Iii-H Simulator Reconfigurability
Adjusting GameObject or plugin settings is a time-consuming process. In order to simulate the configuration of the physical vehicle, we needed to conduct and iterate upon multiple tests to converge on parameters closely approximating the physical vehicle. To speed this process up and to allow for the simulator’s applicability to other vehicle types, we developed an Options.pref file. Important vehicle and simulator options can be changed by editing the file. Configurable options include:
Low speed steering angle - the absolute value of the maximum angle at which the center of the steered wheels is maximum when the vehicle is in low-speed mode
High speed steering angle - same as above, but in high-speed mode
Crossover speed - the speed at which the vehicle changes from low- to high-speed mode
Steer coefficient (front wheels) - the steering multiplier between the steering angle and the actual wheel movement
Steer coefficient (back wheels) - same as above. Can be negative for high-speed lane changes (translation without rotation)

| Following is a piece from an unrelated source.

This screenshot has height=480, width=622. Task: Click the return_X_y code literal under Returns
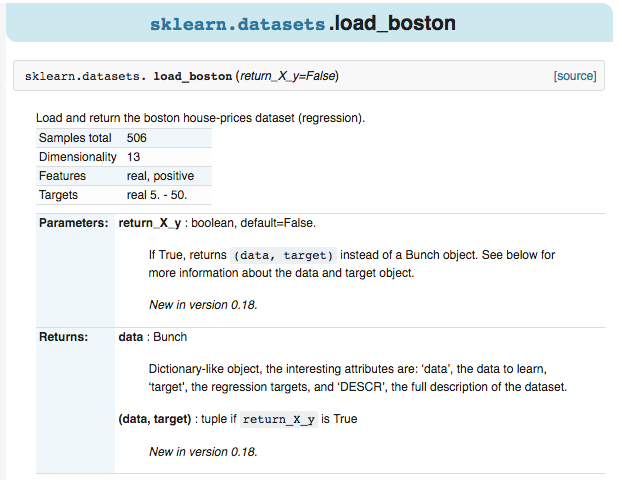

Forward slip threshold - slip limit for transition from static to sliding friction when accelerating/braking
Side slip threshold - same as above, but for steering
Speed limiter - maximum vehicle speed allowable (also reduces available power to accelerate)

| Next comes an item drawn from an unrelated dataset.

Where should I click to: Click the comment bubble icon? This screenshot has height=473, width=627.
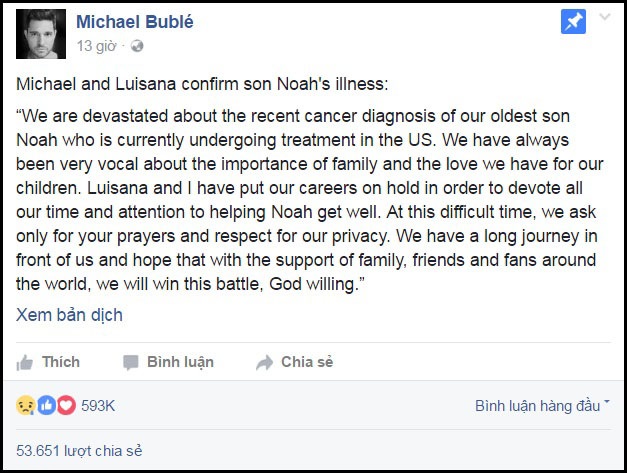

Vertical Field of View - in degrees, to match physical vehicle camera
Sampling Camera Width - ratio of width to height of captured image
Sampling Rate - rate, in Hz, of capture of JPG images and logging to CSV file
In addition to the Options file, another screen appears on the second monitor in multi-display environments. This screen contains sliders with all the options and lets the user to make changes visually (Figure 9).

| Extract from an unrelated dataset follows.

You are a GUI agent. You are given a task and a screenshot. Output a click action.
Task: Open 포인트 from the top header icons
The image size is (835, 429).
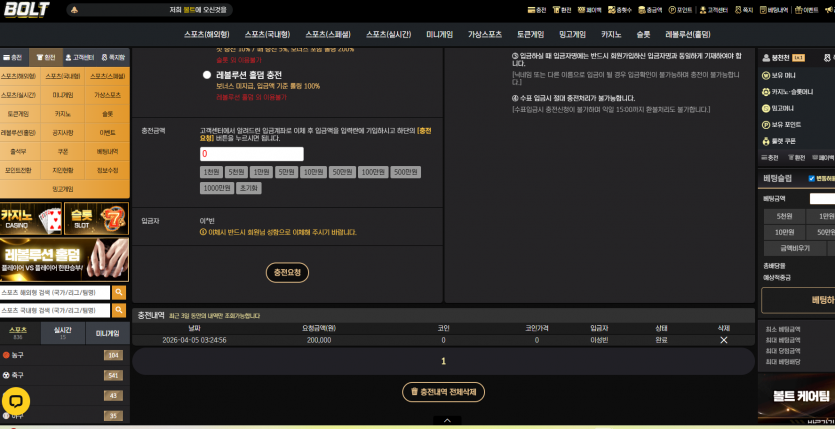click(x=681, y=10)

We also created a PosRot.spawn file to set the starting coordinates of the buggy (Figure 10). This helps test humans and AI alike under complicated scenarios (e.g. starting immediately in front of a right turn where the horizontal line is exactly perpendicular to the vehicle, or starting perpendicular to the lane markers).
Iii-I 2D Canvas Elements
2D GameObjects display elements show the buggy’s speed and wheel angle to the user in real time. There are also two RenderTexture elements, one displaying a preview of the synthetic image being captured (the “real cam” view) and one showing the track from above (the “minimap”). Throttle and brake status indicators turn green when a user presses the associated buttons on the game controller (Figure 11). This feature helps users understand the controls, making it easier for newcomers to drive well and capture useful training data quickly.
Iii-J Unity C# and Python Bridge
We developed a bridge between Unity and Python in the form of an AI.input file. This file, located in the StreamingAssets folder, contains three values: commanded steering angle, commanded velocity, and AI mode (in-game AI – using the cameras described in Section III-K, or external AI from Section V, where the commanded steering and velocity values are read from the file at every loop).
This approach allows near-realtime control from an external model. Python scripts monitor the StreamingAssets folder for a new image, processes this image to determine a steering angle and velocity, and updates the file with these new values. The simulator uses these values to control the steering and velocity. The loop takes a few milliseconds from output image to prediction to input values, so the impact of latency is minimal.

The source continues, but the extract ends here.